In dit geval een verhaal over een mier.

Inderdaad: Toon Tellegen schrijft onder andere over een mier (en vreselijk mooi ook).

Dus?

Dus dan zou ik dat automatisch niet meer mogen doen?

De mier is daarmee uitgesloten van gebruik door een andere schrijver?

Oh, en ik had zeker ook niet mogen kiezen voor een snoek, eekhoorn, rups, uil, duizendpoot, das, karper, vos, slang, walvis of tientallen andere dieren, simpelweg omdat Tellegen die al gebruikt in een van zijn boeken?

‘Er ís al een boek over een mier.’

Een argument van nul komma nul.

En nu komen we vanzelf bij de kern van dit gedoe.

Waar het écht over gaat.

De haatcampagne op twitter van vrijdag gaat natuurlijk helemaal niet over het feit dat ik een fabel heb geschreven over een mier: het gaat puur over mij.

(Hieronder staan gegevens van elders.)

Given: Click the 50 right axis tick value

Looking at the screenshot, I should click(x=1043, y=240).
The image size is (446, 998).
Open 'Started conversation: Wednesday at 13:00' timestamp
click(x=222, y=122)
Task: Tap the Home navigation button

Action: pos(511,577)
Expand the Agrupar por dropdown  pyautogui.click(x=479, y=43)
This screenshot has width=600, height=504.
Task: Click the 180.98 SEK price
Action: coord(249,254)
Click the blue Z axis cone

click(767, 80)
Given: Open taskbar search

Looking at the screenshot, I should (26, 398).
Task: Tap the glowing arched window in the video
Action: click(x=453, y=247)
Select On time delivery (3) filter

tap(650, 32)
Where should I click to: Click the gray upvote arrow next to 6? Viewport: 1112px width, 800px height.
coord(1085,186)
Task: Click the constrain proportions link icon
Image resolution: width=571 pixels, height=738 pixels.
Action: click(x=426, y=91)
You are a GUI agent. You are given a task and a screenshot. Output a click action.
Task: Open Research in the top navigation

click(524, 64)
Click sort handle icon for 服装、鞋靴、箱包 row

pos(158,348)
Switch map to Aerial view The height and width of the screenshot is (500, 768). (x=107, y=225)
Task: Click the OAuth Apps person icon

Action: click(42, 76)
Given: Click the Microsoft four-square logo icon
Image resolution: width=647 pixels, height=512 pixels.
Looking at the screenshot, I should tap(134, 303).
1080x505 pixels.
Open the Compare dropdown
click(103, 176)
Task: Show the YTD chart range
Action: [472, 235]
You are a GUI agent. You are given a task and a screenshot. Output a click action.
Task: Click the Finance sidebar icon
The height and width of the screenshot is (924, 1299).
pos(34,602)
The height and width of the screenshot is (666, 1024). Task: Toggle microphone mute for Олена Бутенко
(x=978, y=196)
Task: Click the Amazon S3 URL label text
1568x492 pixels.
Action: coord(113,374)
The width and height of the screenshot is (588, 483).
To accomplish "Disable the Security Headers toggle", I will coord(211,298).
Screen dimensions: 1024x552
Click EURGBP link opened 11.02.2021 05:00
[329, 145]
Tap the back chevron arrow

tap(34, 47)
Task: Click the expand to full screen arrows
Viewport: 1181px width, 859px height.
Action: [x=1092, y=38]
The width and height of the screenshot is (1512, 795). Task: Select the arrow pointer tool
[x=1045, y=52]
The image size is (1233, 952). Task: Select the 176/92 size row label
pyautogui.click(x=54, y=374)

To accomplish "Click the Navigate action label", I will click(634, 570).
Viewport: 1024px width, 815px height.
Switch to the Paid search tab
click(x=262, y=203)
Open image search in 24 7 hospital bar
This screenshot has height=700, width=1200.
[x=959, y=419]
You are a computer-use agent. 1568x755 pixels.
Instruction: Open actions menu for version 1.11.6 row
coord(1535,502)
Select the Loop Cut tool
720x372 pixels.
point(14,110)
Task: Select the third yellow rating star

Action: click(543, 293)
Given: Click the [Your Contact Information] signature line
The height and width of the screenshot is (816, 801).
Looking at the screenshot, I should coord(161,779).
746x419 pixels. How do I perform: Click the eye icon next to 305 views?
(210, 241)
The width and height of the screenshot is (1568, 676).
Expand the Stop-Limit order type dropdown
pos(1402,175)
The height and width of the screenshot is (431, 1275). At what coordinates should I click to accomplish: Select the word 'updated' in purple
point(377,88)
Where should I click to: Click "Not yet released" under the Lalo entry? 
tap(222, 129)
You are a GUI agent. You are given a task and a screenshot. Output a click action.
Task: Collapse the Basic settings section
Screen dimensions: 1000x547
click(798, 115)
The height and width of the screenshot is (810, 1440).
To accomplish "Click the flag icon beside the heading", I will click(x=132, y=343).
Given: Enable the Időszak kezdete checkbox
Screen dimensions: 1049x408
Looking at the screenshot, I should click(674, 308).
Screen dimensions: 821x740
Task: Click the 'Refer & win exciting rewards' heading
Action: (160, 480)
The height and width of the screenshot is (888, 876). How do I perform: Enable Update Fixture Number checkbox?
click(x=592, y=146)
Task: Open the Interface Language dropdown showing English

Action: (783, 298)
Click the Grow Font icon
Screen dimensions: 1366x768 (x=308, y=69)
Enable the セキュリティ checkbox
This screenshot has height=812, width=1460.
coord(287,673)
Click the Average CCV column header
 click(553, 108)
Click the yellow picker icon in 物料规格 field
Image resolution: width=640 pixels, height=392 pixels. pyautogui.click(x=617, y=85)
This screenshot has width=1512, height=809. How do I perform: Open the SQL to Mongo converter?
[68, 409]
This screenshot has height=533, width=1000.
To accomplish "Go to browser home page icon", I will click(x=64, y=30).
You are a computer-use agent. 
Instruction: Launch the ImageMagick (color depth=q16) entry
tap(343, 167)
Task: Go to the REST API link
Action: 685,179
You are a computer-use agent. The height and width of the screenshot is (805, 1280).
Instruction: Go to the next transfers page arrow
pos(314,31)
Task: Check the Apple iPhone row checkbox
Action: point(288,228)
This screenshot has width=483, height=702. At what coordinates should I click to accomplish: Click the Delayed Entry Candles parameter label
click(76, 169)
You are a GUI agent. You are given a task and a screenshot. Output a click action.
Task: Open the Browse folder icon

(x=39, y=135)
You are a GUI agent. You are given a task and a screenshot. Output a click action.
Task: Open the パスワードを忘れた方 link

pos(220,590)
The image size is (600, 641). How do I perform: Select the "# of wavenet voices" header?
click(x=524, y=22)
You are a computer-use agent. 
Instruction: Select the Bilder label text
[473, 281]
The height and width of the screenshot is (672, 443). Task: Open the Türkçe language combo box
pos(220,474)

De onversneden valsheid over mijn aanstaande boek verraadt de chronische minachting die een paar mensen al jaren voor mij koesteren, en de giftige gretigheid waarmee de heksenjacht wordt omarmd en leven in geblazen, staat niet in relatie tot het nieuwe boek, maar laat gewoon zien dat er een heleboel mensen zijn die mij willen beschadigen.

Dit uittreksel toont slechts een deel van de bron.